Indian and Tibetan mythology teaches that our
physical bodies (anna-maya-kosa) are but the densest of five sheaths
which crystallize from and around our consciousness. Interpenetrating
them and becoming finer and more subtle are the sheaths of our vital or
breath bodies (prana-maya-kosa), personality or thought bodies
(mano-maya-kosa), consciousness or spiritual bodies
(vijñana-maya-kosa), and universal consciousness or bliss bodies
(ananda-maya-kosa). The physical body, nourished by food and enlivened
by breath, though the most limited and spatially and temporally bound,
is penetrated by all the other bodies. It is the link between heaven
and earth, the “sacrament” by which personality, depth consciousness,
and enlightened bliss are manifested in the world of experience.
A variation on that mythology in kundalini and
tantra yoga describes power centers in the body, called chakras, that
correlate both with physiological nerve plexuses and with psychological
states of consciousness. Chakra meditation focuses on these energy
centers in order to open the energy flow throughout the whole mind-body
system. Such meditation is believed to improve the working of the body
as well as to enlighten the mind. By locating the functions of
consciousness within the body, the system of chakras reveals the body
as a surface in three dimensions of a being far more complex and
dimensionally extended.
The system of chakras appears in various myth systems all around the
world. (It is what is represented, for instance, by the familiar
medical symbol of the caduceus.) Being part of the interest in
“Oriental religions” of the ’60s countrerculture, it has been
discovered in the West. Especially because it places the sexual
functions on a continuum with the psychological and the spiritual, it
forms the basis of many current discussions of sex and spirituality.
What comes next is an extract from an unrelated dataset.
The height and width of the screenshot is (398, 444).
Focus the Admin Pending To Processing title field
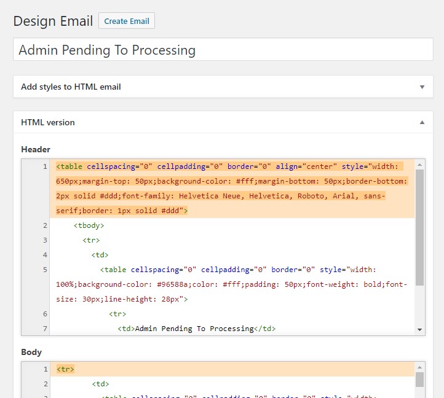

I first learned of the chakras from Dr. Kimberley
McKell, a Jungian psychologist who taught at the California Institute
of Asian Studies (which later became the California Institute of
Integral Studies); Kim introduced me to whole new world of spiritual
thought when I arrived at the Institute in 1971, fresh out of Catholic
religious life. (There's a page on this website about Kimberley McKell, PhD.)
Later
I learned a specific technique for focusing on the chakras from
Adolphine Carole, a meditation teacher in San Francisco. Adolphine,
slightly older than me, has a boyish look and charm that make her
curiously ageless. She’s been an actress and a producer of TV shows and
commercials. She’s always been a little psychic. Some years ago, bored
with TV production, she took a course at the Berkeley Psychic
Institute. She discovered her intuition was often uncannily accurate
and her practice of psychic meditation healing and transforming. After
completing the full course of studies at B.P.I. she began teaching on
her own.
(The photo is of Adolphine in 2015.)
The Psychic Institute does not seem to produce the
crackpots its name might suggest. Adolphine seemed to have an
open-minded and intelligent approach to the psychic world. I was always
surprised and pleased to find how sanely she spoke of such odd-ball
topics as pyramidology, aura reading, spirit guides, UFO’s, and the
like—topics I’d heard too often as signs of incipient psychoses. I had
come to understand these psychic and pseudo-scientific phenomena as
metaphors for experiences of alternate realities. But I’d seen that,
like the metaphors of myth and religion, some people took these
metaphors too literally. Adolphine appeared to have found in herself
and her own spiritual process a way of passing right over the bizarre
exterior to the symbolic truth beyond.
In teaching the chakra meditation Adolphine ignored
the complex Vedic and Hindu mythologies and esoteric symbols. Kundalini
and tantric practices, I had heard, could be powerful and even
dangerous. The Indian holy man and British civil servant Gopi Krishna
reported that his unprepared practice of the meditations left him
anoretic and virtually schizophrenic for years (Kundalini: The Evolutionary Energy in Man,
1967). Adolphine’s method seemed simpler and safer precisely because it
avoided the techniques and breath practices that could unleash the
torrent of neurological activity called the kundalini. Her method
worked simply to normalize energy flow, activating the potential levels
of awareness in a smooth rhythm.
Adolphine
led her students, usually eight to ten at a time, in guided meditations
on energy flow. She suggested visualizing the energy as movement of
color through channels in the body, and, holding up a telescoping
vegetable steamer from her kitchen to illustrate, she suggested
visualizing the chakras as valves that open and close to control the
flow through these channels. The aim is to be able to open and close
them appropriately, even intentionally.
Encrustations develop on the chakras that block
control and result in neurotic traits (fears, obsessions, rages,
denial, and the like) that prevent people from fully experiencing life.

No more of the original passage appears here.